We put down the amendment because we seem to try to differentiate between different types of workers in this country and one such type of worker who, on every occasion that I know of, to put it mildly, has been treated as a second-class citizen is the agricultural worker. He has not been included in the Employees Holiday Act. There is an Agricultural Workers (Holidays and Wages) Bill before the House which proposes to give these people four extra days' holidays. We were to get that Bill before Easter but it has not been introduced because agricultural workers, according to the present Government, do not count.
Looking at section 10 of this Bill we see that agricultural workers are being left out. There is an Agricultural Wages Board and their job is to fix minimum rates but they have fixed minimum rates so low that even the Government themselves have stated that the rates of pay of lower paid workers are far too low. They pontificate on the necessity to have these rates increased.
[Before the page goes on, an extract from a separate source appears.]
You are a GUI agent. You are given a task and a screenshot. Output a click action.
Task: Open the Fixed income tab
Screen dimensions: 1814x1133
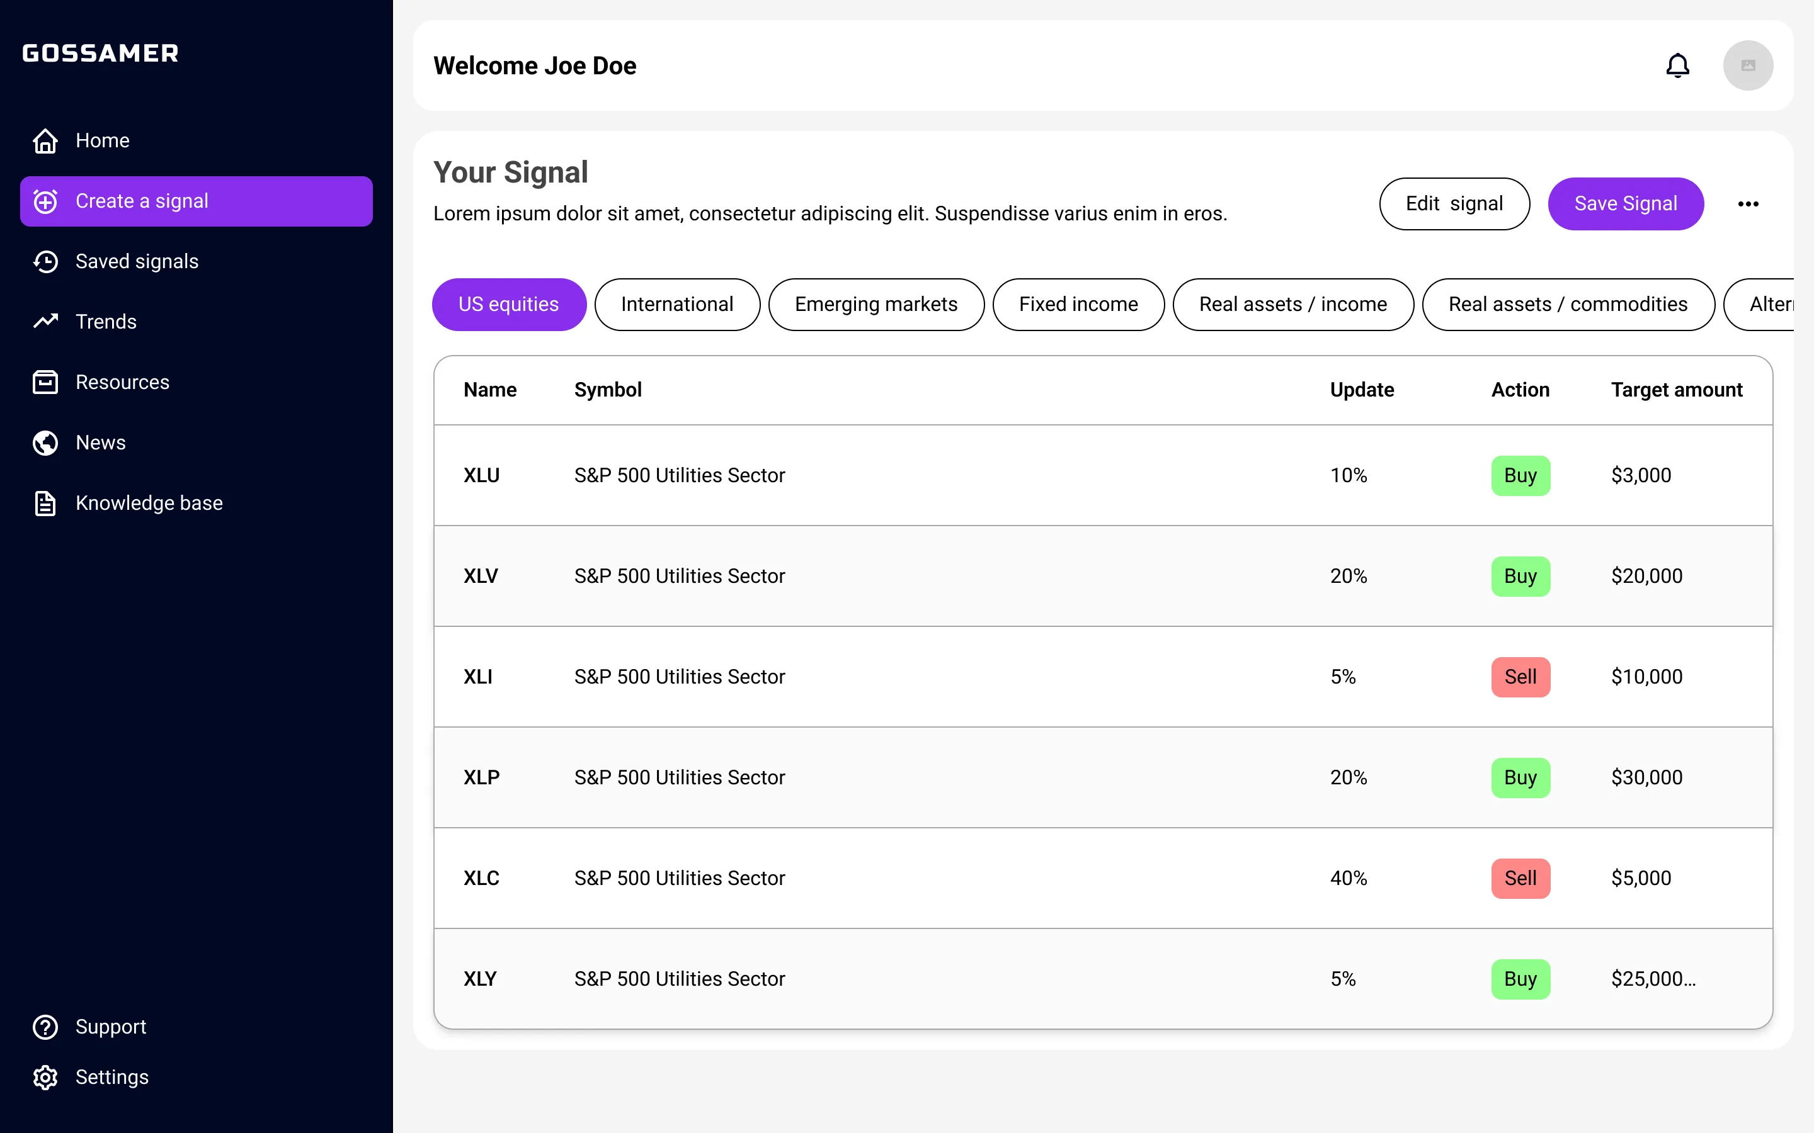point(1078,304)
If the Government wanted that, they could go to the Agricultural Wages Board and tell them that they are not doing their job; that the rates are far too low and that they will find another way of fixing rates and that would be the same way as industrial workers' wages are fixed.
It is necessary that agricultural workers' wages should be included in a Bill such as this. There is no reason why agricultural workers should not be included. One may say that servants of local authorities should not be included but we have, in local authorities as, indeed, in some State employment, productivity agreements. Is there anything wrong with asking the Minister to include in this Bill the servants of local authorities so that productivity agreements could be made legally binding and so that we could ensure that they would apply all round and that the local authority employee would be treated in the same way as anybody else?